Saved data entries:
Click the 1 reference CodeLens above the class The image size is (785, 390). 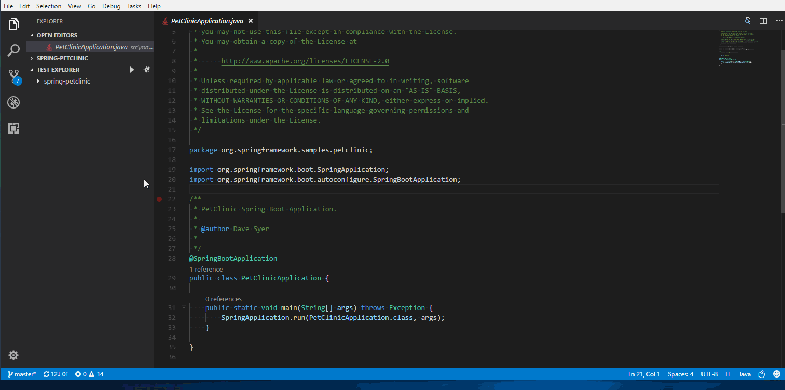[206, 269]
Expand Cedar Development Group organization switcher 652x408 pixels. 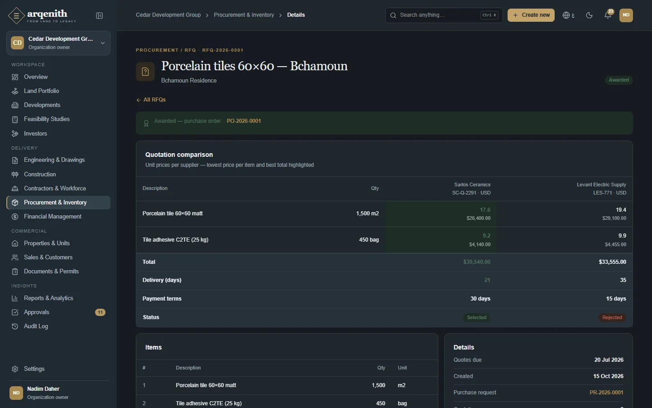(58, 43)
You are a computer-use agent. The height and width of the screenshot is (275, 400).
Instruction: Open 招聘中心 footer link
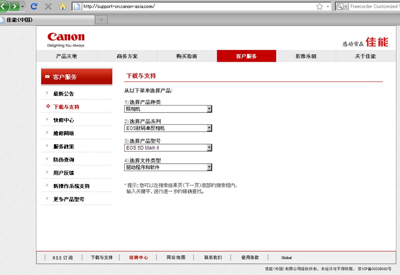tap(139, 257)
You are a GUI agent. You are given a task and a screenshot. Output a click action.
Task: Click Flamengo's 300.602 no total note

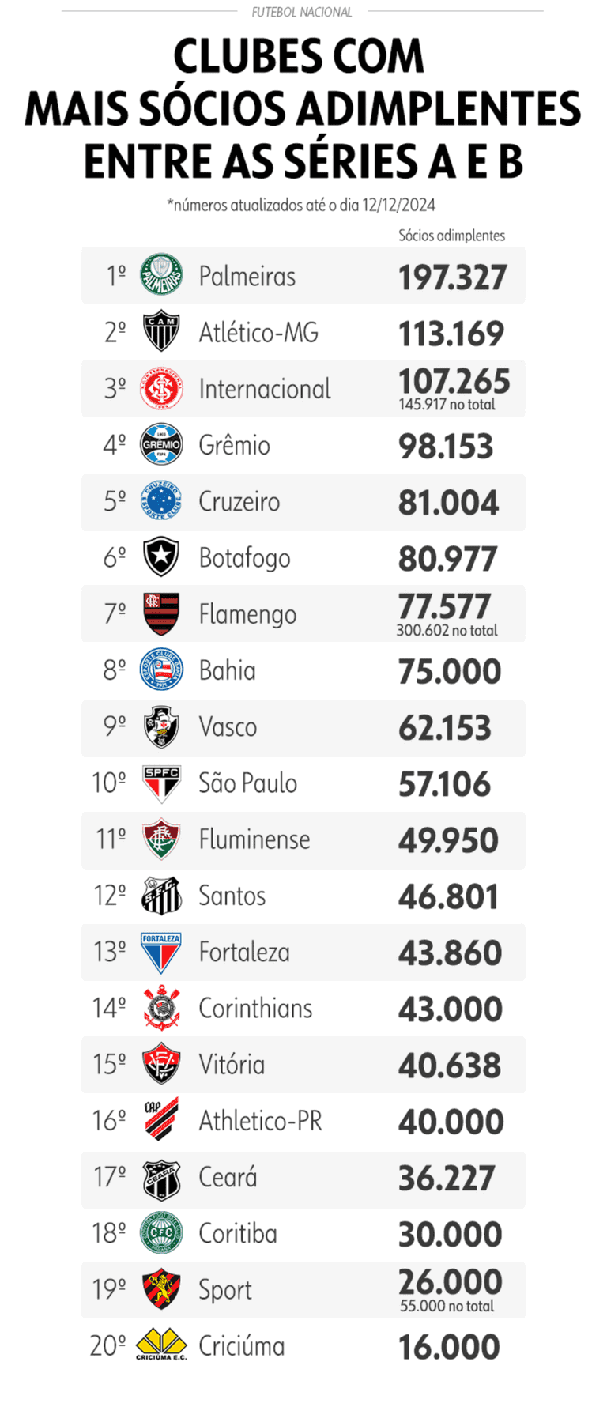[x=447, y=631]
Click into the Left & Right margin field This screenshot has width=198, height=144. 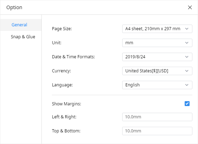click(x=157, y=117)
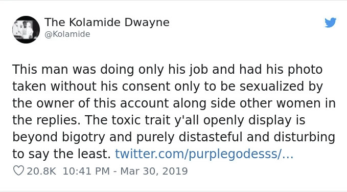This screenshot has height=192, width=347.
Task: Click the word "disturbing" in tweet
Action: tap(304, 137)
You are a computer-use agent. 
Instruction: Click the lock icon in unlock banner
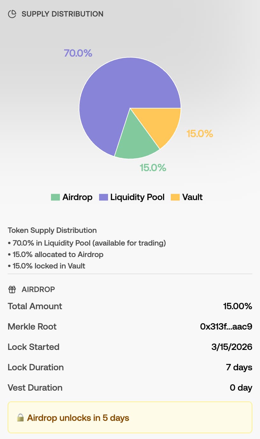pyautogui.click(x=20, y=417)
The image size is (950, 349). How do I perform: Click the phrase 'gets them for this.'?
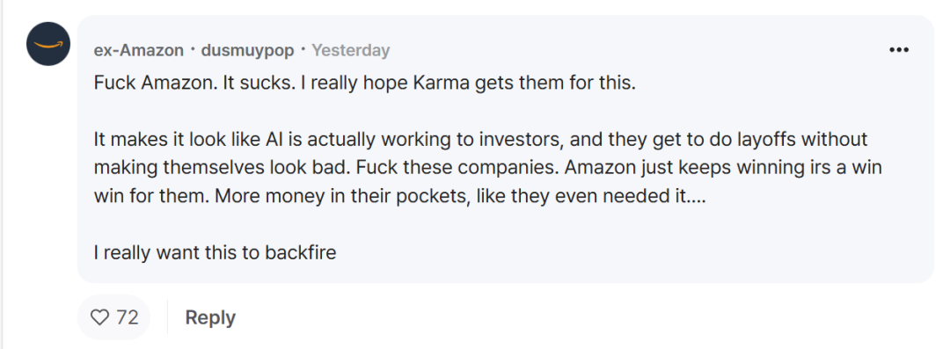click(x=556, y=83)
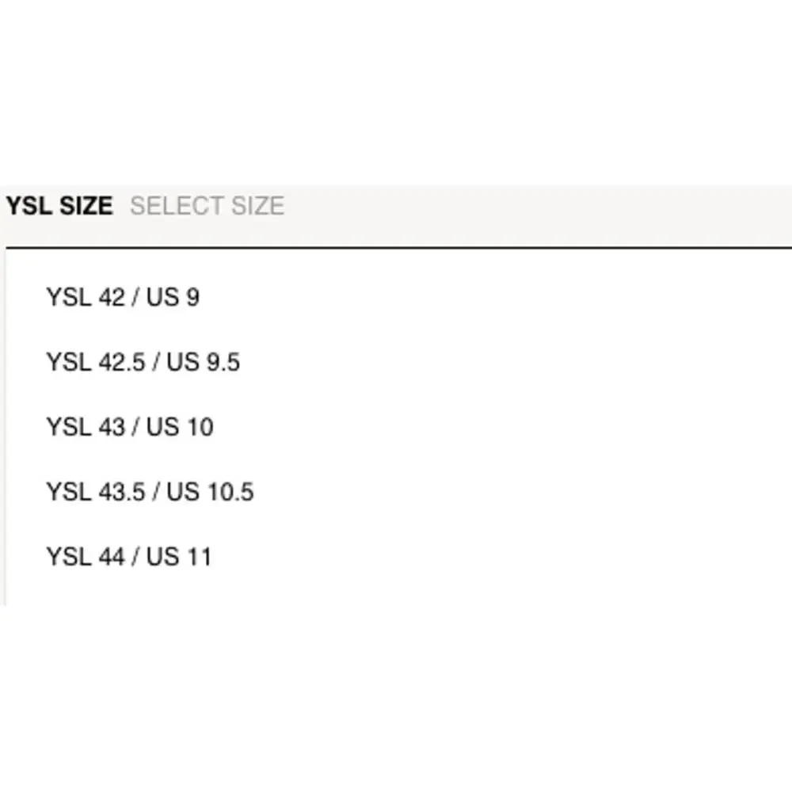This screenshot has height=792, width=792.
Task: Choose the half size YSL 42.5
Action: pos(143,363)
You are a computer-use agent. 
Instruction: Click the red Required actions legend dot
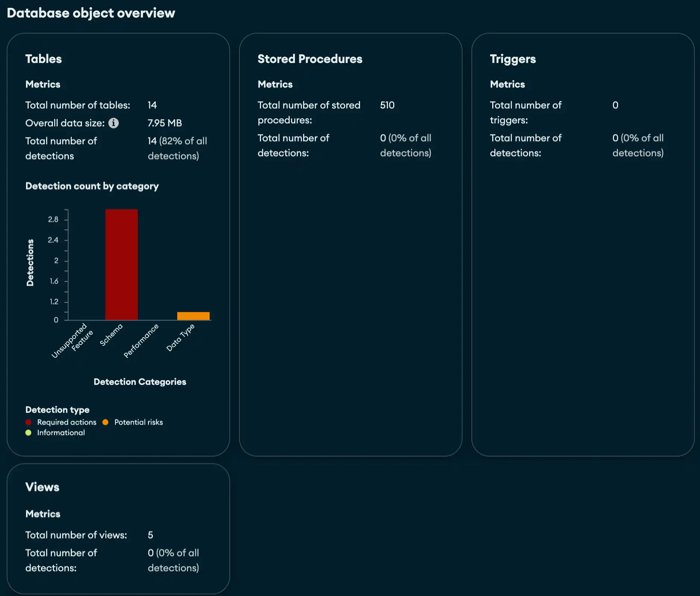click(x=28, y=422)
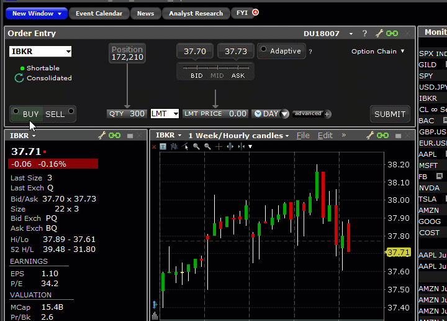447x321 pixels.
Task: Click the green link icon in Order Entry
Action: 392,34
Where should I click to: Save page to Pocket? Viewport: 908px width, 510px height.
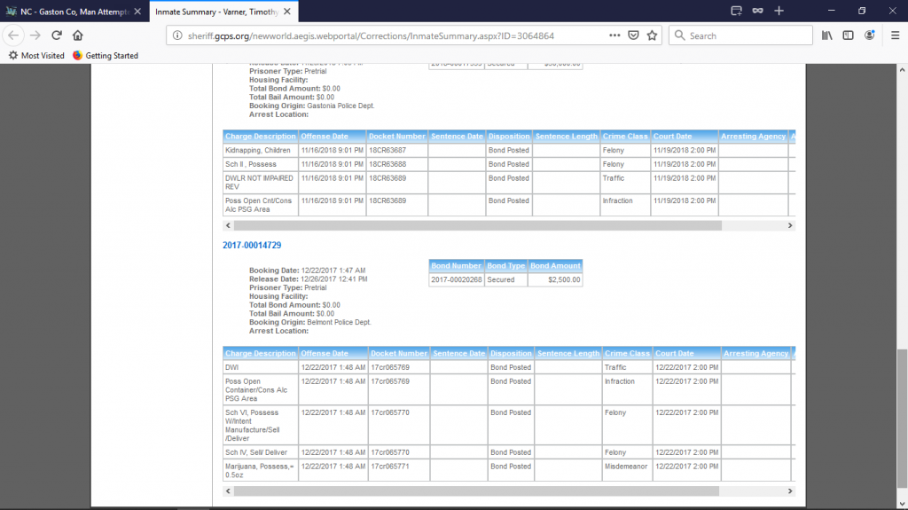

- [EXERCISE]:
Pick out, from the lines above, every one that contains the string "agent".

- [PROBLEM SOLUTION]:
You are a computer-use agent. The height and width of the screenshot is (275, 400).
You are a GUI agent. You are given a task and a screenshot. Output a click action.
You are a computer-use agent. 
You are a computer-use agent. 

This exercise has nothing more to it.